### Exercise objective
Continue the interview below on TMG's approach to sustainable tourism, picking up after its last sentence.

What will be the company do to further capitalise on this certificate?

Mallory Ewer-Speck: TMG will continue to push forward in its sustainability journey in 2024.

We are currently working to also get Vivu Journeys, TMG’s destination management company, Travelife Certified. Moreover, one of our main focuses will be developing and implementing a group wide decarbonization plan in 2024.

How does TMG define green and responsible tourism and sustainable tourism?

Mallory Ewer-Speck: TMG’s approach to responsible and sustainable tourism is to take into account both environmental and social impacts alongside the economy.

Businesses must of course always consider economic outcomes, but by incorporating environmental and social factors into our decision-making and strategy, we reduce our negative impacts and maximize our positive ones.

What exactly constitutes sustainable tourism is often debated. Obviously, any travel will have impacts that cannot be negated. Therefore, many people question if “sustainable travel” actually exists.

While this debate can lead to insights in how to better manage tourism, I believe that regardless of definitions, businesses still must strive to make travel as sustainable as possible.

Therefore, when we say sustainable tourism or responsible tourism, it doesn’t mean that these activities have zero impact, but rather that the impact is being monitored with negative effects reduced and positive effects maximized as much as possible.

Thien Minh Group’s view on sustainability tourism 1
One challenge to sustainability journey is how to encourage customers to make sustainable choices

How do you evaluate the sustainable tourism trend in Vietnam and what has TMG prepared to catch it?

Mallory Ewer-Speck: Sustainability is an undeniable trend in every industry and certainly the travel industry is no exception. Consumers want more sustainable products and they want to know that when they travel, they aren’t negatively impacting the destinations they visit.

Data entries:
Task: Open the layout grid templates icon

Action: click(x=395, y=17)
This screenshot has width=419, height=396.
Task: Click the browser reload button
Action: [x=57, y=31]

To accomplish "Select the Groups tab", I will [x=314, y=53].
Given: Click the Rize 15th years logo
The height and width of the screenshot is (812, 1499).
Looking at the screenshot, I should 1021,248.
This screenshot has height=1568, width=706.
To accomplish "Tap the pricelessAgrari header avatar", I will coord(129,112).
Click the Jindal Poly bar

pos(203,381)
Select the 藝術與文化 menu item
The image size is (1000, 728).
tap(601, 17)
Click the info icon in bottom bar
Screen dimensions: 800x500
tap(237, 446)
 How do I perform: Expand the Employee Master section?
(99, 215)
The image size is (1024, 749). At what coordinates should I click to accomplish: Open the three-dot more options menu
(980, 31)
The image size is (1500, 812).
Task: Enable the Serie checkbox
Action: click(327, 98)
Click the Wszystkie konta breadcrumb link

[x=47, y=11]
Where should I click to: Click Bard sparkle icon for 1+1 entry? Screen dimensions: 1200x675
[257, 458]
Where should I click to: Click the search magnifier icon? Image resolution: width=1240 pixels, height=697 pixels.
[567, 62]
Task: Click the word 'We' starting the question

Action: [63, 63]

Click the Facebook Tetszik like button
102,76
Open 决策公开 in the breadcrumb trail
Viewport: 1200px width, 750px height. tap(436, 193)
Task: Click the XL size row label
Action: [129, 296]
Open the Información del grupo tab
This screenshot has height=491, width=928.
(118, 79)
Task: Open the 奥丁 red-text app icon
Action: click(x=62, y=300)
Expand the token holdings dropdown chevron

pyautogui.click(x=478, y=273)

### Task result
Therefore, while sustainability has come to the forefront of many business strategies, the latest developments in sustainability focus on how businesses communicate and market sustainability to the final customer.

This trend has been especially important as consumers and governments realize that some businesses are greenwashing, which is when companies promote sustainable or green products without evidence of the actual impact these have on the environment or community.

Achieving a third-party endorsement, such as Travelife Gold Certification, is a good way to avoid greenwashing as it ensures that the impact has been verified by an unbiased third-party.

At TMG, we have the philosophy that we always do more than what we say we do. In other words, we never want to over exaggerate or misrepresent our commitments and achievements.

This core value at TMG has prepared us well for the growing demand for sustainability and for promoting sustainability in a truthful and transparent way. Attaining Travelife Gold Certification has further demonstrated that at TMG, we back up our words with action.

In your opinion, besides green and sustainable tourism, what trends will emerge in the Vietnam tourism sector this year and beyond?

Mallory Ewer-Speck: Besides green and sustainable tourism, I think we will see more people traveling for ‘bleisure’ (mixing business and pleasure) in Vietnam in 2024 and beyond.

For example, more people working on laptops at hotel pools, taking work calls at local coffee shops, etc. After covid-19, many realized how important travel is to them and are looking for more ways to incorporate it into their lives. By working remotely in new destinations, people are able to travel without taking a lot of time off work.

Additionally, with rising rent prices in many parts of the world, the price of staying at an Airbnb or a short-term rental for a few months looks more affordable.

Vietnam is attractive for ‘bleisure’ as it offers a variety of travel from beaches to cities that pair well with working. As ‘bleisure’ travelers want to settle into a place and feel more like a local, I think Vietnam will also be popular because people see it as less touristy than competitor destinations like Thailand or Bali.

For these reasons, I think ‘bleisure’ will be a popular trend in travel in Vietnam this year and in the years after.